#### [SHORT PROBLEM]
In the part of the listing that opens with the line containing "For every named" and closes with the line containing "Alles weigeren", substitute "listed" for "named" and give those lines again, with nothing else changed.
## Start MATERIAL PROVIDED
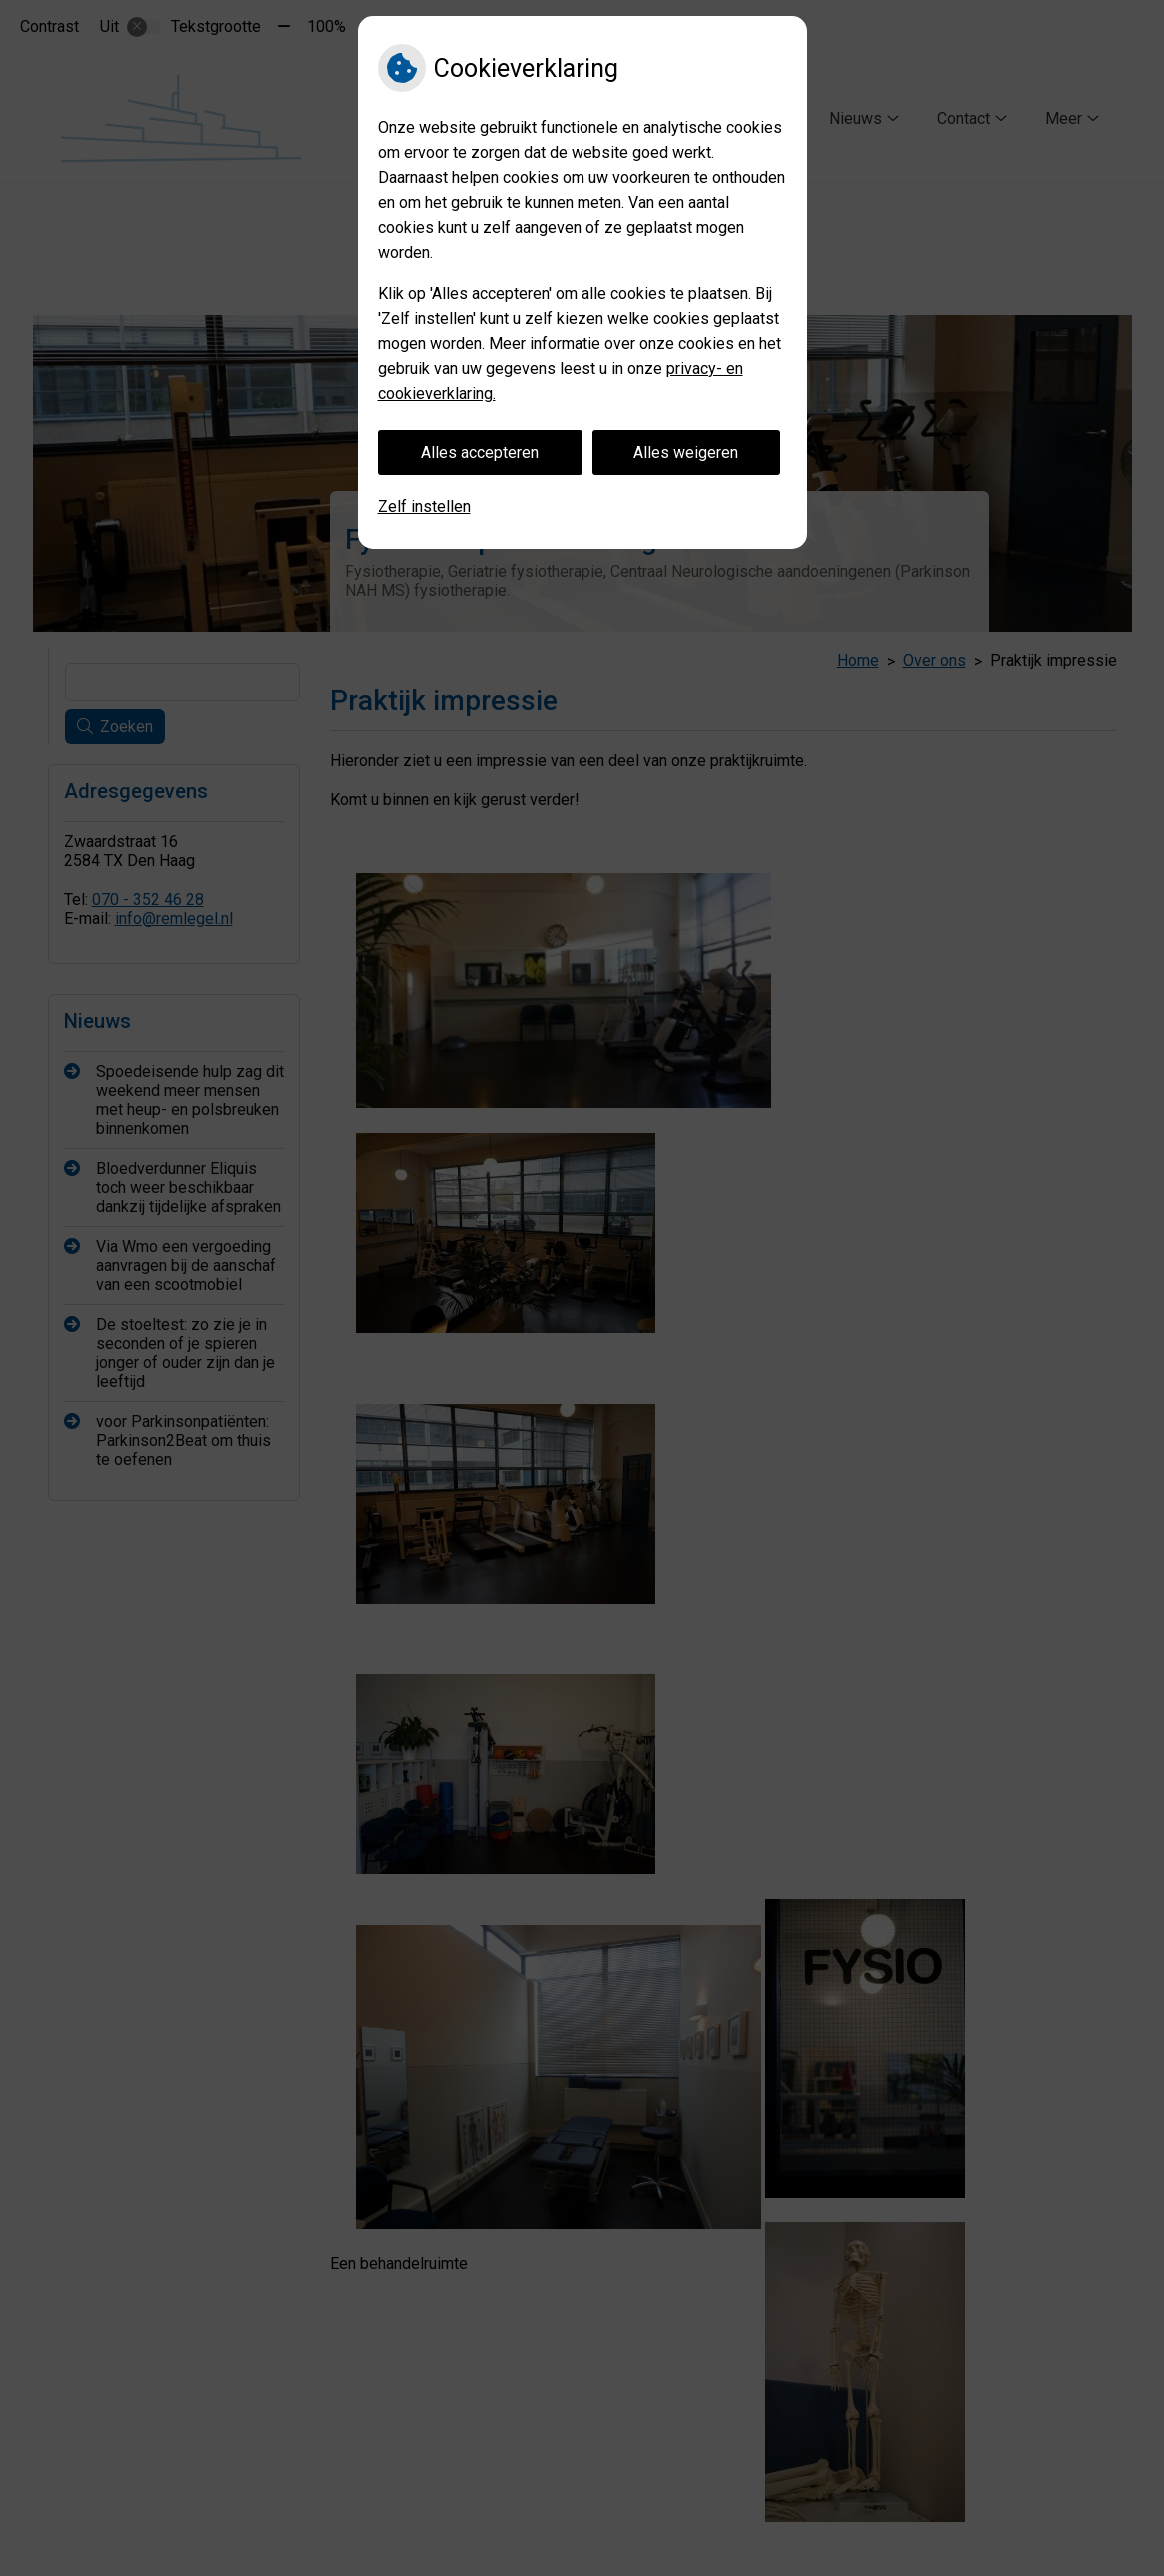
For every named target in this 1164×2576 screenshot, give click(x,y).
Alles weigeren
## End MATERIAL PROVIDED
## Start MATERIAL PROVIDED
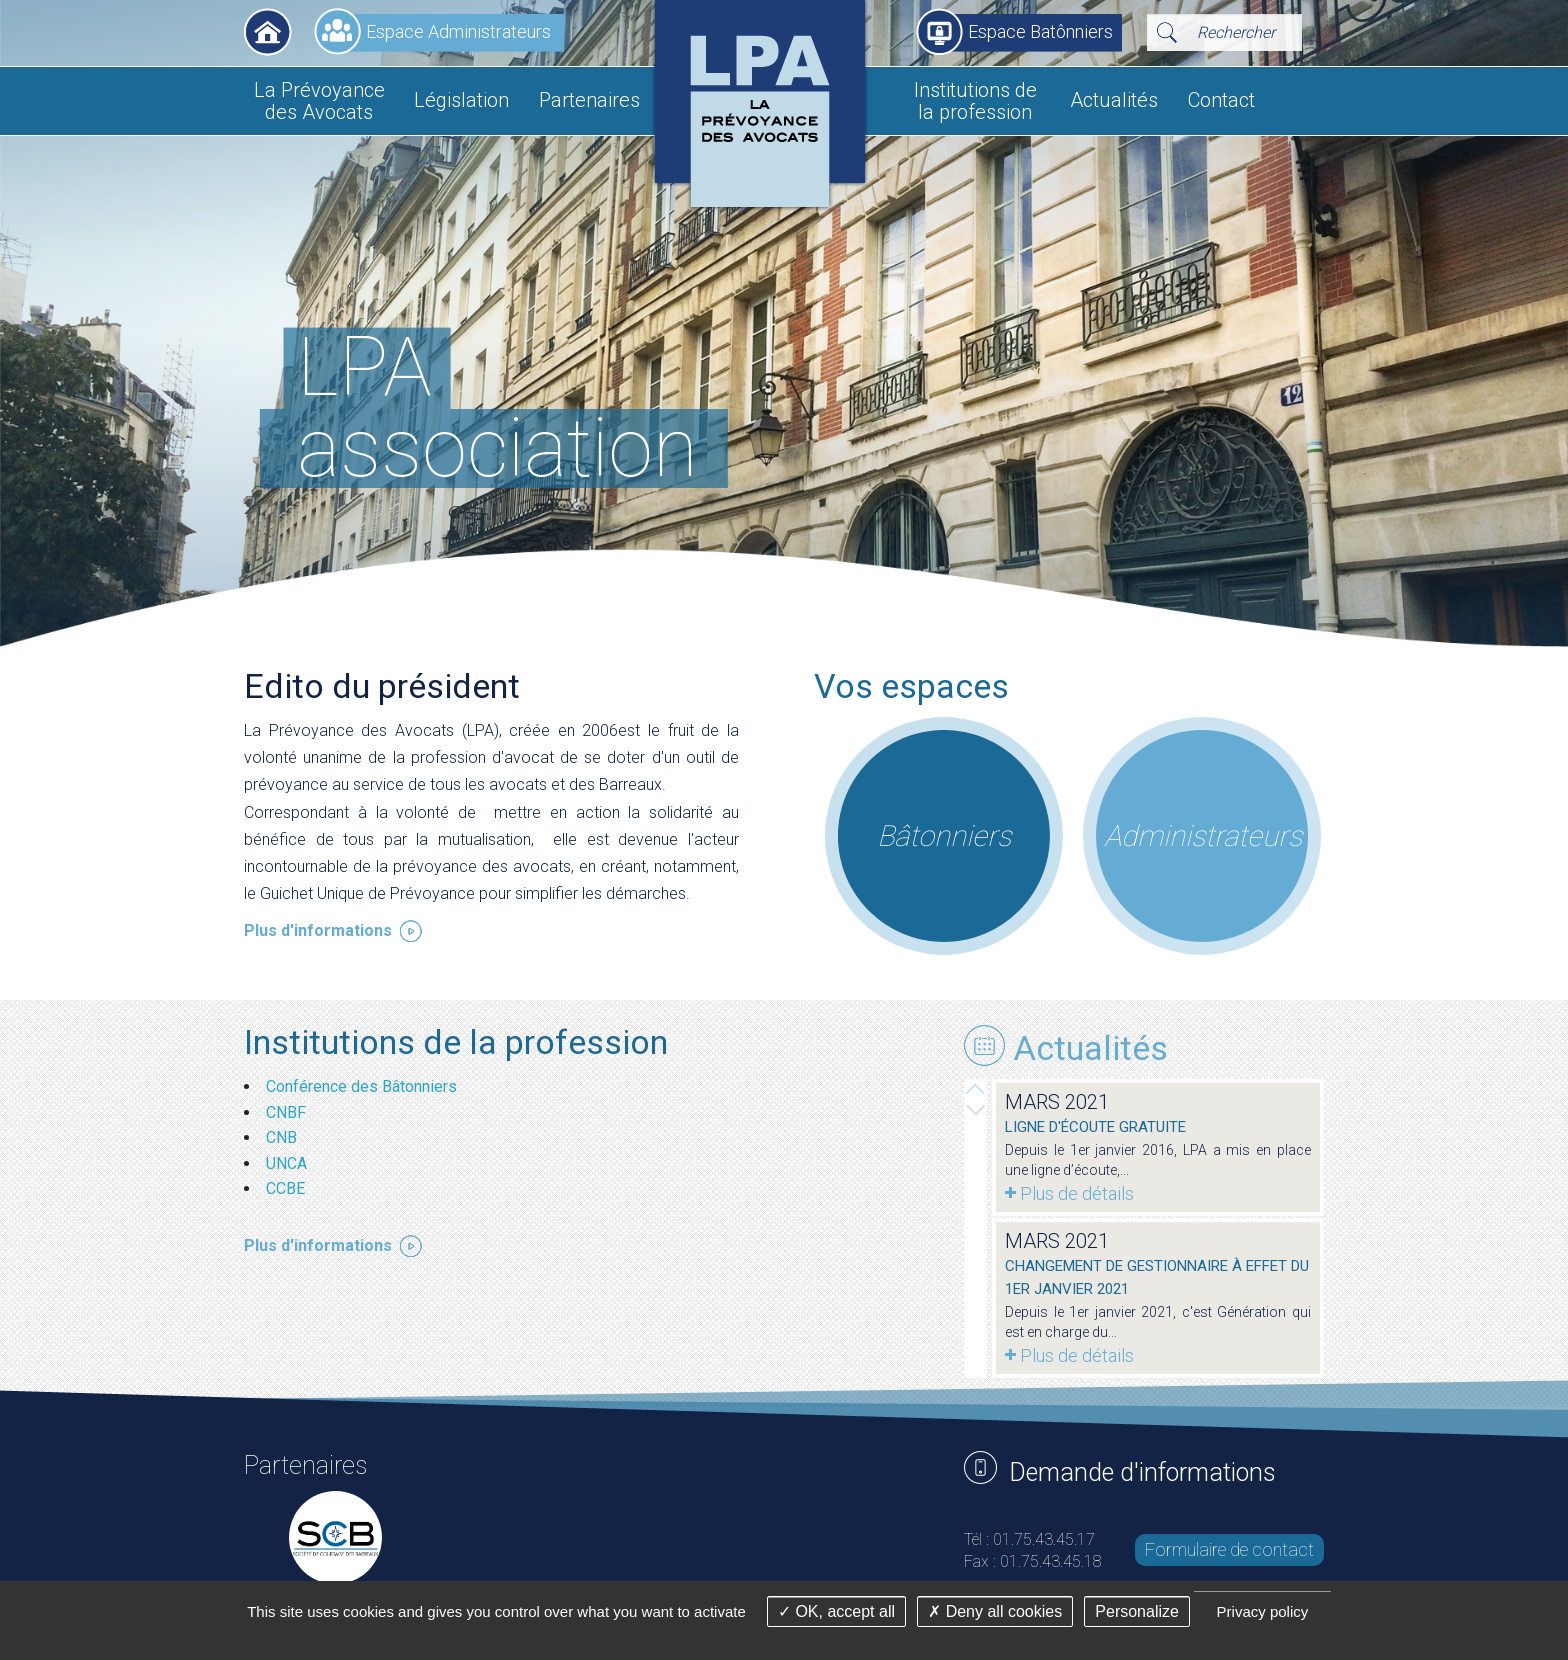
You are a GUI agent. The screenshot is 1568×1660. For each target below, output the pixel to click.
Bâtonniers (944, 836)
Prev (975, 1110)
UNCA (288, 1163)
## End MATERIAL PROVIDED
#### [FINISHED EXERCISE]
For every listed target in this 1164×2576 screenshot, give click(x,y).
Alles weigeren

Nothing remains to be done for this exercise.